I mali del Paese: disgustosamente troppi. E io non sono Savonarola. Invaghirsi dei Savonarola, tra l'altro, è pericoloso. Come ti distrai, scopri che stanno portando gerle di legna al rogo dei Giordano Bruno.

Andrea Bosco

Rhea Bullos ha 11 anni e va veloce. Più veloce di qualsiasi altra bambina della sua regione: Balasan, nelle Filippine. Ma Rhea Bullos è povera. Talmente povera da non potersi permettere un paio di scarpe da competizione. E allora Rhea Bullos le inventa. Se le costruisce fasciandosi i piedi con bende imbevute nel gesso. Sulla “tomaia” con un pennarello disegna lo svolazzo della Nike: quello che per lei è un simbolo di libertà. Poi va in pista e corre. Più veloce di tutte le concorrenti che ai piedi hanno scarpette griffate Nike o Adidas. Vince i 400, gli 800 e i 1500 metri: un fenomeno. Ognuna di quelle gare è un massacro: devi avere gambe, polmoni, resistenza. Le foto dei piedi di Rhea Bullos fanno il giro del mondo.

ESPLORA IL MATERIALE:
1. Trascrivi dal testo su Rhea Bullos tutto ciò che va da "Andrea Bosco" giù fino a "giro del mondo.".
2. Nel testo su Rhea Bullos, con che cosa la bambina si fascia i piedi per costruirsi le scarpe?
3. Scrivi il seguito del testo su Rhea Bullos, riprendendo dopo l'ultima frase.

I DATI:
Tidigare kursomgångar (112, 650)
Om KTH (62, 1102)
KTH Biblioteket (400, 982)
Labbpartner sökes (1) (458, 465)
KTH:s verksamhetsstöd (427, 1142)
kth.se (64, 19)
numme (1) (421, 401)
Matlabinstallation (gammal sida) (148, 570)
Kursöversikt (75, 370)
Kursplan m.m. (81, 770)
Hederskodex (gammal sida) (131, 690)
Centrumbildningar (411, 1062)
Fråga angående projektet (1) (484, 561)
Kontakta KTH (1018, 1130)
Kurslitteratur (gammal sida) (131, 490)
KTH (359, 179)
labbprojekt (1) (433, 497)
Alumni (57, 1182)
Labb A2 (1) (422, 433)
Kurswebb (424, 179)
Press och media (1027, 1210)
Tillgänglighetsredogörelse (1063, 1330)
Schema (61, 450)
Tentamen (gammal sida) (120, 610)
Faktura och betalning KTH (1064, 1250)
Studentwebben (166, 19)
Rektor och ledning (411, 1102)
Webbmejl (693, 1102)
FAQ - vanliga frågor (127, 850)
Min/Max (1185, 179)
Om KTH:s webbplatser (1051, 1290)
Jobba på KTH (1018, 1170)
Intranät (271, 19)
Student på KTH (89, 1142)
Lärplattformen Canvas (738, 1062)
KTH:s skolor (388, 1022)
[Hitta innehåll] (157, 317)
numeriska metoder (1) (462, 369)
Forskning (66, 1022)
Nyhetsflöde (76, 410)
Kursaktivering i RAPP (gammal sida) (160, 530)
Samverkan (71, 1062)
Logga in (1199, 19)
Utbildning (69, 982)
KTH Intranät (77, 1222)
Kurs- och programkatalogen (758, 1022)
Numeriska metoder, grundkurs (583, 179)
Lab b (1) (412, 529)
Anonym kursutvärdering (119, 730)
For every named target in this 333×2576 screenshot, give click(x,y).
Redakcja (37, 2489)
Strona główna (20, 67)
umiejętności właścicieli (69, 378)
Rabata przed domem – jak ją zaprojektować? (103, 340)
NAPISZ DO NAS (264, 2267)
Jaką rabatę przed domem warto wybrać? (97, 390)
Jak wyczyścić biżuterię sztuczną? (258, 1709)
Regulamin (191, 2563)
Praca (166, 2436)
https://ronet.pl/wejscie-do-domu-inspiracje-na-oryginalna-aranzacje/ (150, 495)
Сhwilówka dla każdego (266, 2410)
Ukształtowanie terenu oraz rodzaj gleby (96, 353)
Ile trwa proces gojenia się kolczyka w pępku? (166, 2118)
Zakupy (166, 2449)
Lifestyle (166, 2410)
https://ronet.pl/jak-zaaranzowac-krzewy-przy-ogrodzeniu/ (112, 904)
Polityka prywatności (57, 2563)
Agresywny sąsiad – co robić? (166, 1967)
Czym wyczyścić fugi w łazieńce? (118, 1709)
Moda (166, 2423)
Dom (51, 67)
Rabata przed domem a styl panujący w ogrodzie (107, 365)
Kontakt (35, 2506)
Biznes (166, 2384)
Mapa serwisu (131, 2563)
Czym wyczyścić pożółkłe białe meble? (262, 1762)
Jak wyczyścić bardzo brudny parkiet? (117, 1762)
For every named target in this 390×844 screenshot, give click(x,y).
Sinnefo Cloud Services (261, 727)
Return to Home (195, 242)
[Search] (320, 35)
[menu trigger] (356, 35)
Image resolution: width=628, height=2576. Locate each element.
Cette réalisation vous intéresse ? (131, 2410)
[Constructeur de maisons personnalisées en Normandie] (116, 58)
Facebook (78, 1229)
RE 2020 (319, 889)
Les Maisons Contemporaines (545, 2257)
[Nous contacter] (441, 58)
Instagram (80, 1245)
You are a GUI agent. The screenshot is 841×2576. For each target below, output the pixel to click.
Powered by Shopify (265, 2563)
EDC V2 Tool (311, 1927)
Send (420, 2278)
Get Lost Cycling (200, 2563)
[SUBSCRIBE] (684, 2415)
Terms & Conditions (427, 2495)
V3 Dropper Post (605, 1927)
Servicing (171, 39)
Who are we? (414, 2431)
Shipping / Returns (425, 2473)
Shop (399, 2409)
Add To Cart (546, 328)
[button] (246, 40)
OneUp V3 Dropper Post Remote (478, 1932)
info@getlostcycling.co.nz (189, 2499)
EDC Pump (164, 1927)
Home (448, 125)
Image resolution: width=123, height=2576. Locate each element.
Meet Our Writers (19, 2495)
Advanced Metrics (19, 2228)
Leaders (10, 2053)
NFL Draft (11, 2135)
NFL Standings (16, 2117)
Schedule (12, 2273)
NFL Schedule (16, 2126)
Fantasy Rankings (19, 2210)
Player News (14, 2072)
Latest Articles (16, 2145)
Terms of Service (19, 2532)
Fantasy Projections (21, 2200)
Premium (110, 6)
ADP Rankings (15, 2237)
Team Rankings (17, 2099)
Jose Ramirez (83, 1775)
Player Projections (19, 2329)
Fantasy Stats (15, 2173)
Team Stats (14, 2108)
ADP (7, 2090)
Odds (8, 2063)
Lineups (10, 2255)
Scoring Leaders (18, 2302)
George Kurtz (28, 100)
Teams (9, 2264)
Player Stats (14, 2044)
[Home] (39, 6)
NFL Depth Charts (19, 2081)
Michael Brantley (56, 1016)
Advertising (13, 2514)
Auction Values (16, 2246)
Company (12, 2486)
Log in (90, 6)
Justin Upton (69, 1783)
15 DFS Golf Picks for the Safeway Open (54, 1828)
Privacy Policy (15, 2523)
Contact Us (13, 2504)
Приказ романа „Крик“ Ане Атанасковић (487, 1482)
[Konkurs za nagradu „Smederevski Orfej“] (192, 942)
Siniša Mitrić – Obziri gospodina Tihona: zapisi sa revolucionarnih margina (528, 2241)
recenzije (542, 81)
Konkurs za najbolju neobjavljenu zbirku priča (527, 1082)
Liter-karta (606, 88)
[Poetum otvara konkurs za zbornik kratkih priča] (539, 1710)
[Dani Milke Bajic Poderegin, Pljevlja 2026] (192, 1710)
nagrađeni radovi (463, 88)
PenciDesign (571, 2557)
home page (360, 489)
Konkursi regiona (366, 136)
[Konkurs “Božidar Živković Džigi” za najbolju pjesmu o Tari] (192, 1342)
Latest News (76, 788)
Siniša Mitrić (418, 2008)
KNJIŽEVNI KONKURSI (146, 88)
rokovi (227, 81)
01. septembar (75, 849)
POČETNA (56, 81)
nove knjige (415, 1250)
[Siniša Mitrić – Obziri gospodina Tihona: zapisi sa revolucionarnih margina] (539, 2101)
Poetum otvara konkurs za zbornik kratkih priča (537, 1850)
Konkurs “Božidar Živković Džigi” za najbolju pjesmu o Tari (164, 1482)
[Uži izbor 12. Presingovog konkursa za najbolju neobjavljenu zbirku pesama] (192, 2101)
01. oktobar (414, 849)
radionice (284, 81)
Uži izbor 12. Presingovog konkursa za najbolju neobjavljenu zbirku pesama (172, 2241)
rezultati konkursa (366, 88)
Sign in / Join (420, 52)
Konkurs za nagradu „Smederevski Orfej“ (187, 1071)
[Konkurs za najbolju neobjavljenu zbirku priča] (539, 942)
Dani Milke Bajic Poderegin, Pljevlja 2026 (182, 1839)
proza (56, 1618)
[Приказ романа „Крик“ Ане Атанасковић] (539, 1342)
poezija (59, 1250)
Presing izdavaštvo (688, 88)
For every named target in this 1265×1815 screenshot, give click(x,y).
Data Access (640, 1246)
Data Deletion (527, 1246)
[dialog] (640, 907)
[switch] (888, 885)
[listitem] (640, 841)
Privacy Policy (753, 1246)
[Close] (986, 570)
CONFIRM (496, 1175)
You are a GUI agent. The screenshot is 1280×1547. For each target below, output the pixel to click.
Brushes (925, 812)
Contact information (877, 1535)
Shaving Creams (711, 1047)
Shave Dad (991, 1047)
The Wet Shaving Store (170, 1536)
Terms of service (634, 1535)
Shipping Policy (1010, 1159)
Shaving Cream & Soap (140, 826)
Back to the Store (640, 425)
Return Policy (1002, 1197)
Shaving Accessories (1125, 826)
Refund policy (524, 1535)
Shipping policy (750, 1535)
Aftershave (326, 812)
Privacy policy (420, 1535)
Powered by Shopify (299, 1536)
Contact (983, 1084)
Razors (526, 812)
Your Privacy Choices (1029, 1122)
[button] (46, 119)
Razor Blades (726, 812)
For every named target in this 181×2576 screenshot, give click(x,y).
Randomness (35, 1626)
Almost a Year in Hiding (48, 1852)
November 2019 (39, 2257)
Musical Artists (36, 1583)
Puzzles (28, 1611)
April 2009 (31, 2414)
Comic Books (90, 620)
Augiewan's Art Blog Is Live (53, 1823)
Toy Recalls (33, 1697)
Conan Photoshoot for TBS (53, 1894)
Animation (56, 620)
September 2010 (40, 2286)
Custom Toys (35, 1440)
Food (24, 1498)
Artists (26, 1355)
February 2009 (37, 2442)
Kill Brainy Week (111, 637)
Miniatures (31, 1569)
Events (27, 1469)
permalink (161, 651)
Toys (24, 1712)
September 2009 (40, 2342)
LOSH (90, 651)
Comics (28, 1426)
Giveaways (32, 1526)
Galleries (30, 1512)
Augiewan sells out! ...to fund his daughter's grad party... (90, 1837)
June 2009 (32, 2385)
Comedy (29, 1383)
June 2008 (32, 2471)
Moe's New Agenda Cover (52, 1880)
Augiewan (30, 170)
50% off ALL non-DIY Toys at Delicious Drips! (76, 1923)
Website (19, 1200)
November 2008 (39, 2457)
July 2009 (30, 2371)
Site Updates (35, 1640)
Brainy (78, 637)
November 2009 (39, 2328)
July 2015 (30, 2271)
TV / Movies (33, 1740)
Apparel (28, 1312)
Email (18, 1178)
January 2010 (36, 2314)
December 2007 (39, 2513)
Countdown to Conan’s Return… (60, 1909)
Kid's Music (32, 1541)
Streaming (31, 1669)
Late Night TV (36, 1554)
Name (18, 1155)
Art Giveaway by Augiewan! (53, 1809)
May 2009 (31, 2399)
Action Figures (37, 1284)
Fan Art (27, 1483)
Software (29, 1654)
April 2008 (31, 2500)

RISPOSTE AI COMPITI:
1.
Andrea Bosco

Rhea Bullos ha 11 anni e va veloce. Più veloce di qualsiasi altra bambina della sua regione: Balasan, nelle Filippine. Ma Rhea Bullos è povera. Talmente povera da non potersi permettere un paio di scarpe da competizione. E allora Rhea Bullos le inventa. Se le costruisce fasciandosi i piedi con bende imbevute nel gesso. Sulla “tomaia” con un pennarello disegna lo svolazzo della Nike: quello che per lei è un simbolo di libertà. Poi va in pista e corre. Più veloce di tutte le concorrenti che ai piedi hanno scarpette griffate Nike o Adidas. Vince i 400, gli 800 e i 1500 metri: un fenomeno. Ognuna di quelle gare è un massacro: devi avere gambe, polmoni, resistenza. Le foto dei piedi di Rhea Bullos fanno il giro del mondo.

2. Con bende imbevute nel gesso.

3.
Tra qualche tempo Hollywood, si impadronirà della sua storia. Perché questa è una “storia di Natale”: se una ce n'è. Ma soprattutto, questa è una storia di coraggio: la forza e la fantasia di una ragazzina di volare assieme al suo sogno. Non importa se Rhea Bullos diventerà o meno una fuoriclasse dell'atletica. La cronaca racconta che le sue medaglie Rhea Bullos le ha vinte alle finali di atletica di Balasan. Ma non è così: Rhea Bullos ha stravinto “prima”. Prima di gareggiare. Quando ha deciso che non sarebbero state le scarpe, che non aveva, ad impedirle di correre. C'è qualche cosa di più “olimpico” di questa bellissima, struggente, volontà?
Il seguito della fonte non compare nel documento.